Will George Bush Be Listed Among the Mass Murderers?

by James Glaser
December 13, 2006

Nobody will ever list George Bush with murderers like Joseph Stalin, Adolph Hitler, or Mao. The scale of Bush's killing fields in Iraq and Afghanistan has been small compared to the numbers those three killed. George Bush ironically fits in with the likes of a Saddam Hussein or an Idi Amin. President George Bush might be covered with innocent blood, but he is not yet swimming in it.

As Max Hastings writes in The Guardian, chances are a leader like George Bush will never be brought to justice.

    Most mass murderers escape justice. Uganda's Idi Amin lived out a comfortable retirement in Saudi Arabia. Pol Pot and Papa Doc died in their beds. Nearer to home General Franco not only prospered into old age, but remains highly regarded in European rightwing circles, as is General Pinochet. If a killer entertains shrewdly during his years of office, has a great power sponsor or confines himself to massacring non-white people, he is unlikely to end up at The Hague.

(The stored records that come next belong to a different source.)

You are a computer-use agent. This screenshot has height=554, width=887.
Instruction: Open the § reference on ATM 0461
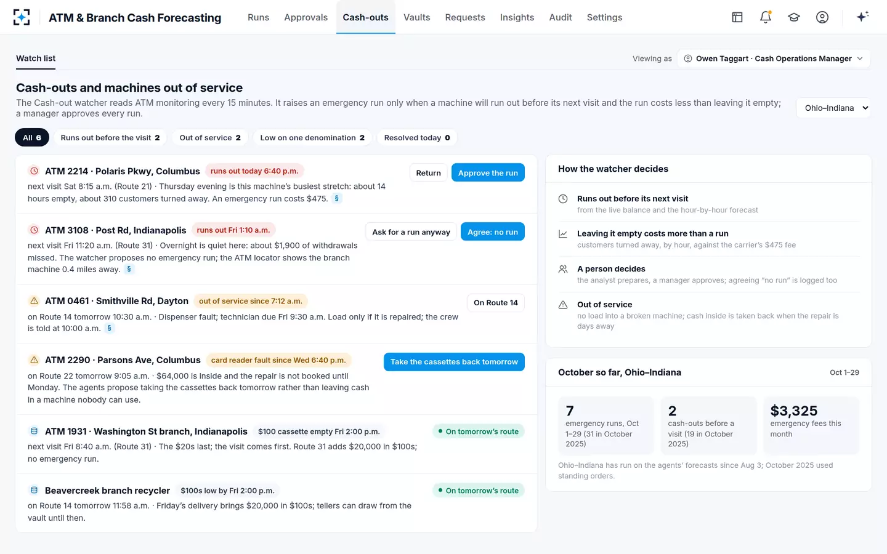click(110, 328)
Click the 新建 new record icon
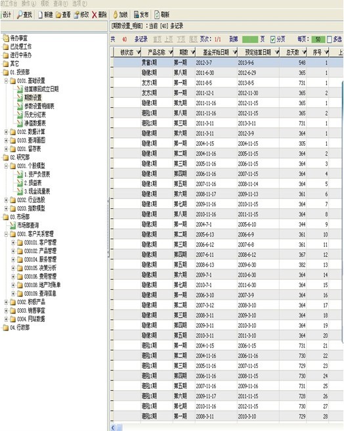This screenshot has height=431, width=344. [x=41, y=14]
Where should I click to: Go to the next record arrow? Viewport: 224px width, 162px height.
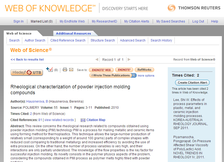[129, 59]
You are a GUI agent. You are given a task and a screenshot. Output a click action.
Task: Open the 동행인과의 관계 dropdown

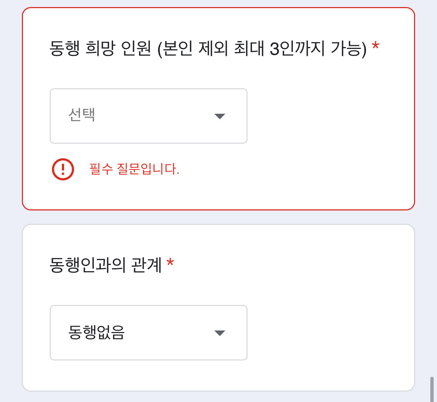148,333
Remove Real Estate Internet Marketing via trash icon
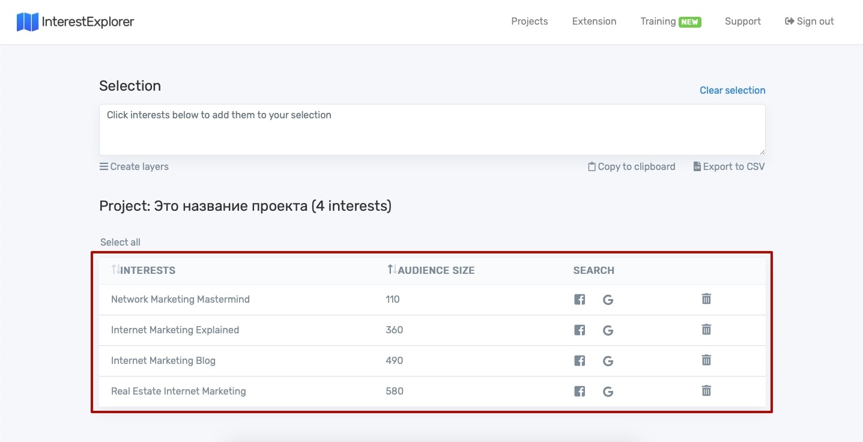The height and width of the screenshot is (442, 863). 706,390
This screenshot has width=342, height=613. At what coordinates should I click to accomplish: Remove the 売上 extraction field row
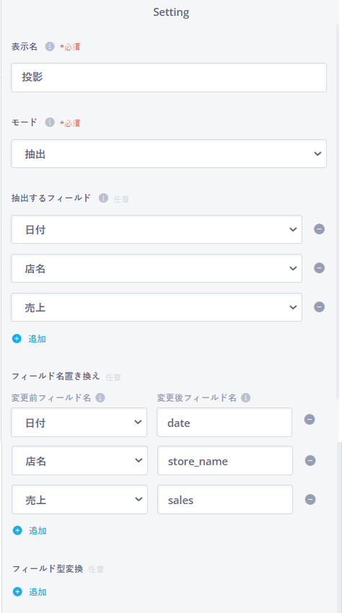[320, 307]
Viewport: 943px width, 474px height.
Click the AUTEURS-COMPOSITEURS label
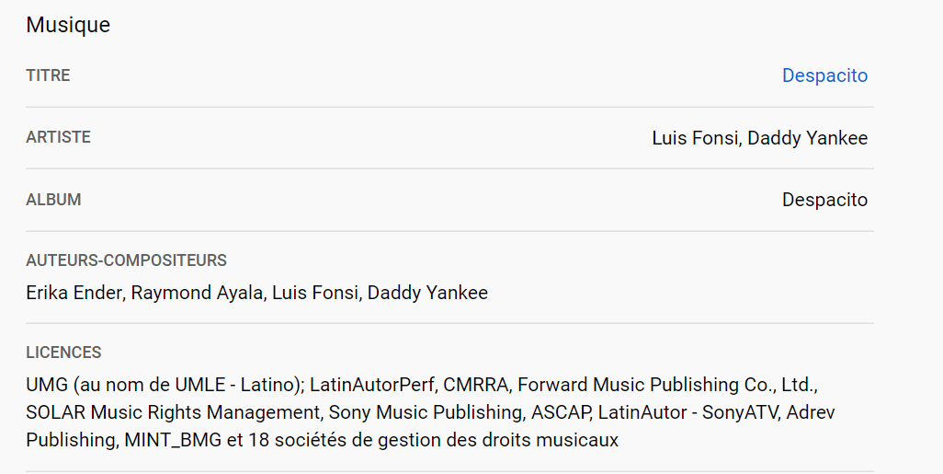(126, 260)
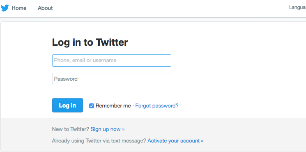Click into the Password field
This screenshot has height=152, width=306.
click(112, 79)
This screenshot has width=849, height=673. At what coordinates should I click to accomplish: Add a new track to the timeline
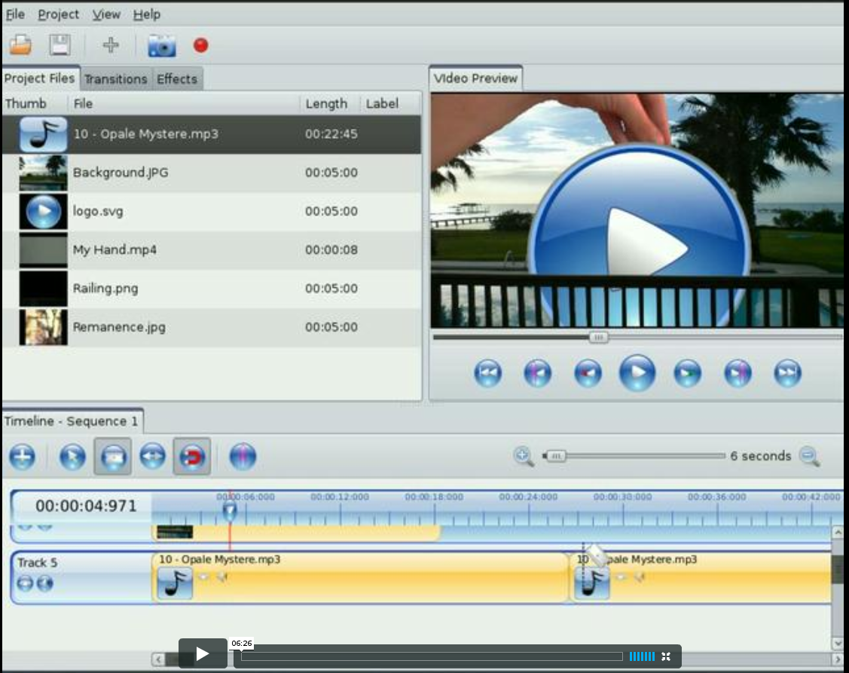[x=23, y=457]
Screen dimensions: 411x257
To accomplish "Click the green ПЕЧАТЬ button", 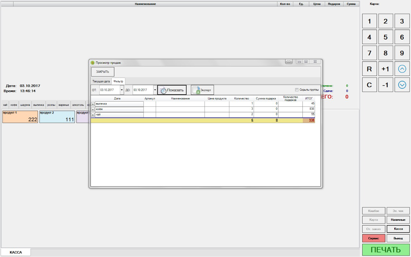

Mass murderers on a governmental scale don't carry out the killings themselves, their armies and police forces do it under their direction. Because of the Iraq Study Group, we now know that deaths and violent acts in Iraq have been under reported by the American government by a factor of 10. That means that the estimate of over 600,000 innocent deaths in Iraq could be very accurate.

This from the Wall Street Journal Oct. 11, 2006:

    WASHINGTON—A new study asserts that roughly 600,000 Iraqis have died from violence since the U.S.-led invasion in March 2003, a figure many times higher than any previous estimate. The study, to be published Saturday in the British medical journal the Lancet, was conducted by the Johns Hopkins Bloomberg School of Public Health by sending teams of Iraqi doctors across Iraq from May through July.

Like any guilty leader before him, George Bush tries hard to make the number killed by his direction as small as possible.

    The Defense Department until 2004 eschewed any effort to compute the number of Iraqi dead but this summer released a study putting the civilian casualty rate between May and August at 117 people a day. Other tabulations using different methodologies put the range of total civilian fatalities so far from about 50,000 to more than 150,000. President Bush in December said "30,000, more or less" had died in Iraq during the invasion and in the violence since.

Mass murderers never admit to the spilling of innocent blood, and George Bush is no different. He will do what ever he must to keep that taint from his presidency, and his place in history.

No matter what happens in the future, the fact remains that George Bush's attack on Iraq was unprovoked. The reason used for attacking (weapons of mass destruction) proved to be false, and the use of tactics like "shock and awe" bombing campaigns targeting innocent civilians and civilian infrastructure are universally known war crimes.

George Bush will go down in history as one of the 21st century's first mass murder.